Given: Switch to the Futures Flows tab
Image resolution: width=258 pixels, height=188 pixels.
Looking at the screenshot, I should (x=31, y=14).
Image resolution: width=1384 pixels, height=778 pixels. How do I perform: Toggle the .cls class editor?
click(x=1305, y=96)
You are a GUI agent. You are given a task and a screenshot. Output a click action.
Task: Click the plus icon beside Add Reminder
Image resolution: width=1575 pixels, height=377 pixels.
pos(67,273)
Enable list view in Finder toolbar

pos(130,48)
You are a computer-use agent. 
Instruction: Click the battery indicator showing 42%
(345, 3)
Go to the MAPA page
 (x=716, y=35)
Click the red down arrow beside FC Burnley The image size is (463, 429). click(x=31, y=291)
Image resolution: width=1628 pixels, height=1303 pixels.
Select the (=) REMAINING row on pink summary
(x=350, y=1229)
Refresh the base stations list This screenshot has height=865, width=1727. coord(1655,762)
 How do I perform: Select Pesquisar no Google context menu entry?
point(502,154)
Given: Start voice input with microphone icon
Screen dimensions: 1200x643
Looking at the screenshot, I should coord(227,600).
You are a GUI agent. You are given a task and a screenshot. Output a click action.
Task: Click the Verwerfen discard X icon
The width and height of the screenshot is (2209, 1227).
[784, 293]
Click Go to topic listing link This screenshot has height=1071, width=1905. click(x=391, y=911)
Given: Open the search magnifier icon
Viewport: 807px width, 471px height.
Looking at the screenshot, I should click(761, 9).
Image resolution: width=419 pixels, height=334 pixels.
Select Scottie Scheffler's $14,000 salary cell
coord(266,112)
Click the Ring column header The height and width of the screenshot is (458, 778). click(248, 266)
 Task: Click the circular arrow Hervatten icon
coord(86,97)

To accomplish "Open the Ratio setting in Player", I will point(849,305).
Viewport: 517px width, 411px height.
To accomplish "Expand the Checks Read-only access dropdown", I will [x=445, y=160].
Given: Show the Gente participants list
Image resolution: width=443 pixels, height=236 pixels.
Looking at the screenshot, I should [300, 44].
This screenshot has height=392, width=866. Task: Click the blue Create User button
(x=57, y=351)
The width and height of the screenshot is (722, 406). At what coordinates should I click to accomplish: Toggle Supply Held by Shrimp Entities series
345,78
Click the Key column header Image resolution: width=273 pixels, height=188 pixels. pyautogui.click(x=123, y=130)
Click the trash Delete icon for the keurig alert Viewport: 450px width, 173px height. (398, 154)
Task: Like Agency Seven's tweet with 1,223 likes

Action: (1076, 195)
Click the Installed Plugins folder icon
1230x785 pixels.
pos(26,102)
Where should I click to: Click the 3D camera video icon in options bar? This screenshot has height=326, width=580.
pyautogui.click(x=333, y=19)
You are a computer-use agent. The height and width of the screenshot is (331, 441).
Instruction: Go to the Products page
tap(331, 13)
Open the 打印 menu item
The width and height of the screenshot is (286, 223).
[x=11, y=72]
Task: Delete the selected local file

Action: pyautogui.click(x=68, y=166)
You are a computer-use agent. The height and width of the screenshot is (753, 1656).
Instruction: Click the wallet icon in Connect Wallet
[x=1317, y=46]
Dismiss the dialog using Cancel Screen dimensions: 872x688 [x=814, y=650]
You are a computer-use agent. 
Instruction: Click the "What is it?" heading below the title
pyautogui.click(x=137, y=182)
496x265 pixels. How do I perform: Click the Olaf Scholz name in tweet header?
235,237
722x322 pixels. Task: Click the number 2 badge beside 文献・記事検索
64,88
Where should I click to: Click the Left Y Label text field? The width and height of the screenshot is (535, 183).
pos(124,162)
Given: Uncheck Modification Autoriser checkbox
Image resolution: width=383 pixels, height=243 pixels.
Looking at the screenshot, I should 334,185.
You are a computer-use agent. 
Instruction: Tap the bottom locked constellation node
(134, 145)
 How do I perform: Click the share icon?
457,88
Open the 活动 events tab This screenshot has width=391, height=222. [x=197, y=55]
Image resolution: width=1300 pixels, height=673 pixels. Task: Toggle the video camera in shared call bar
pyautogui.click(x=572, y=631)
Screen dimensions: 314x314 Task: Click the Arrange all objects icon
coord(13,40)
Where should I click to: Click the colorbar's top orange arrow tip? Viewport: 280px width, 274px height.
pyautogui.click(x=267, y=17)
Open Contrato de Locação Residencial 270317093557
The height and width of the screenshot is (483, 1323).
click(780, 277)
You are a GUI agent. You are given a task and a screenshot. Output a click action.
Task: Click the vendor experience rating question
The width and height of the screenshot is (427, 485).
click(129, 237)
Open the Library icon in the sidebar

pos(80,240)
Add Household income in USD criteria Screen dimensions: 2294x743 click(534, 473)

- - -

* [WHAT THIS TASK INVOLVES]
Copy the data verbatim, beginning at the line that contains "Image resolution: width=1628" and ending after the line that contains "coord(86,97)".

* [COMPLETE RESPONSE]
Image resolution: width=1628 pixels, height=1303 pixels.
Select the (=) REMAINING row on pink summary
(x=350, y=1229)
Refresh the base stations list This screenshot has height=865, width=1727. coord(1655,762)
 How do I perform: Select Pesquisar no Google context menu entry?
point(502,154)
Given: Start voice input with microphone icon
Screen dimensions: 1200x643
Looking at the screenshot, I should coord(227,600).
You are a GUI agent. You are given a task and a screenshot. Output a click action.
Task: Click the Verwerfen discard X icon
The width and height of the screenshot is (2209, 1227).
[784, 293]
Click Go to topic listing link This screenshot has height=1071, width=1905. click(x=391, y=911)
Given: Open the search magnifier icon
Viewport: 807px width, 471px height.
Looking at the screenshot, I should click(761, 9).
Image resolution: width=419 pixels, height=334 pixels.
Select Scottie Scheffler's $14,000 salary cell
coord(266,112)
Click the Ring column header The height and width of the screenshot is (458, 778). click(248, 266)
 Task: Click the circular arrow Hervatten icon
coord(86,97)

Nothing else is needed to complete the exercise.